* Work instruction: Filter the listing below down to the lines containing the word "agent".

* Supplied material:
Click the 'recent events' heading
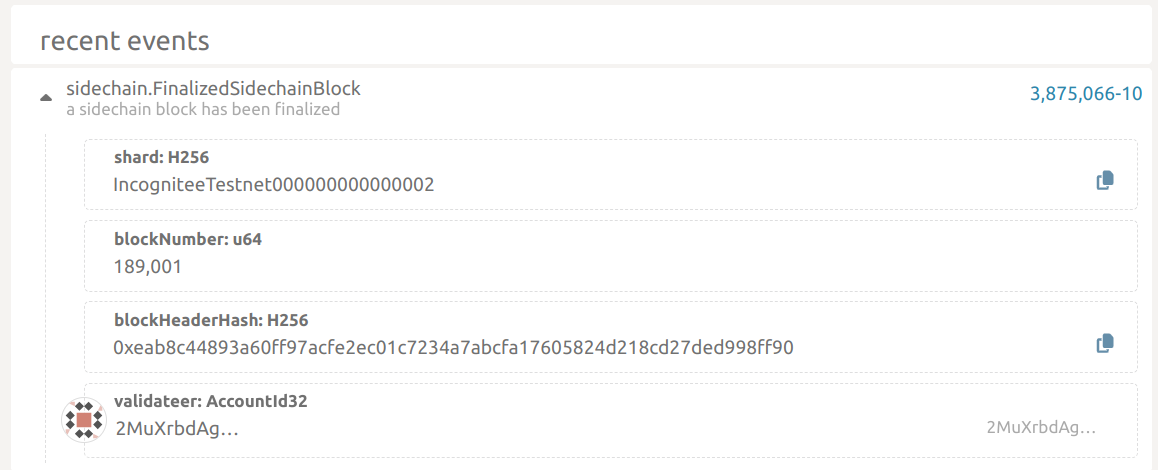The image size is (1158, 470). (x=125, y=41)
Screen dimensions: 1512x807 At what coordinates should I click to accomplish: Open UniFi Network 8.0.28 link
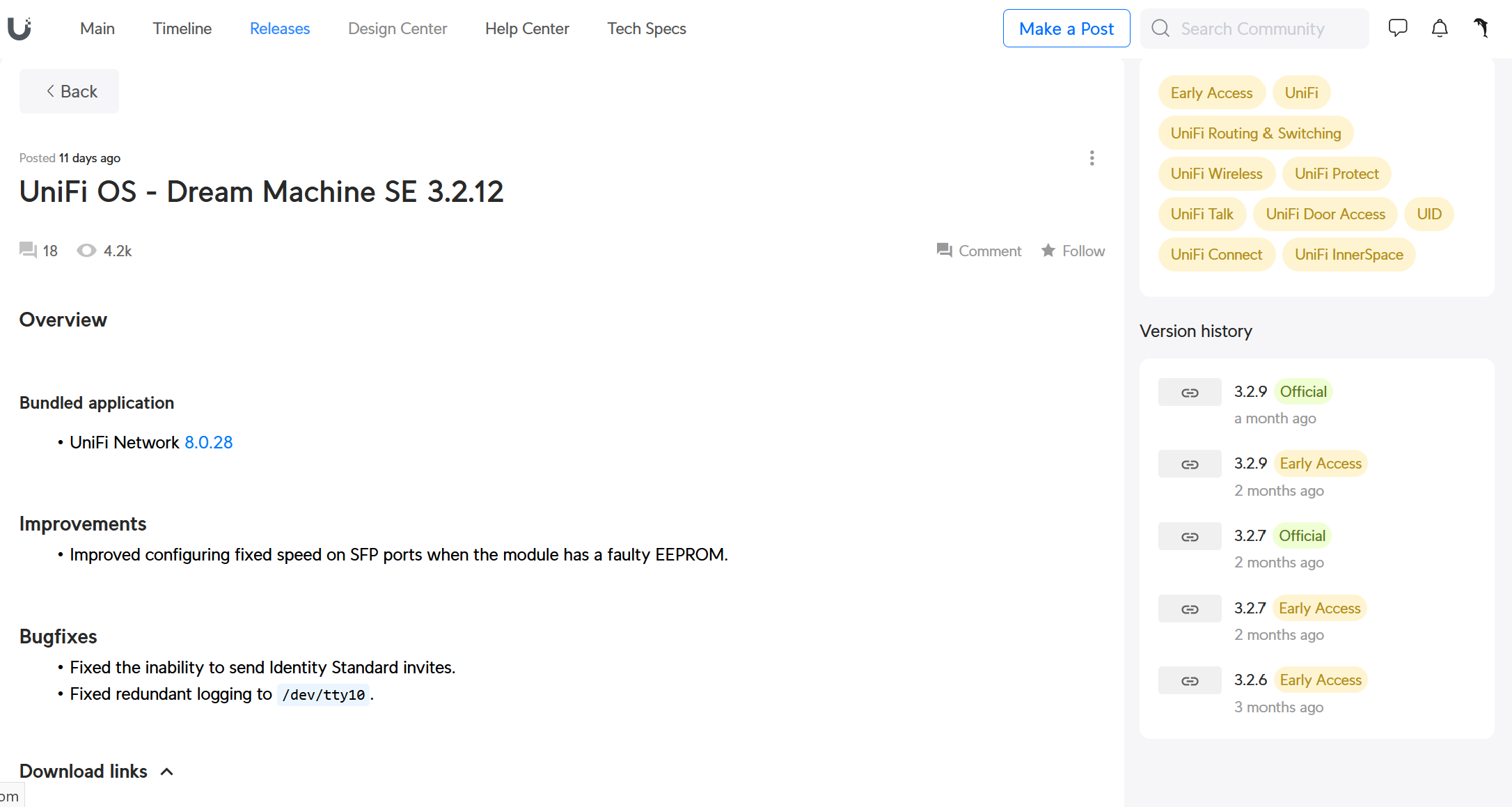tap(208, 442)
* * *
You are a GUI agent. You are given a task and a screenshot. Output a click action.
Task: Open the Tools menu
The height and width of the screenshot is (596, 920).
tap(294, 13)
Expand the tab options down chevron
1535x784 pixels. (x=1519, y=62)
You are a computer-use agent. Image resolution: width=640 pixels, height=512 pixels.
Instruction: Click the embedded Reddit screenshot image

* Solution below:
You are a GUI agent. You are given a task and a screenshot. Output a click action.
You are a computer-use agent. Image resolution: width=640 pixels, height=512 pixels.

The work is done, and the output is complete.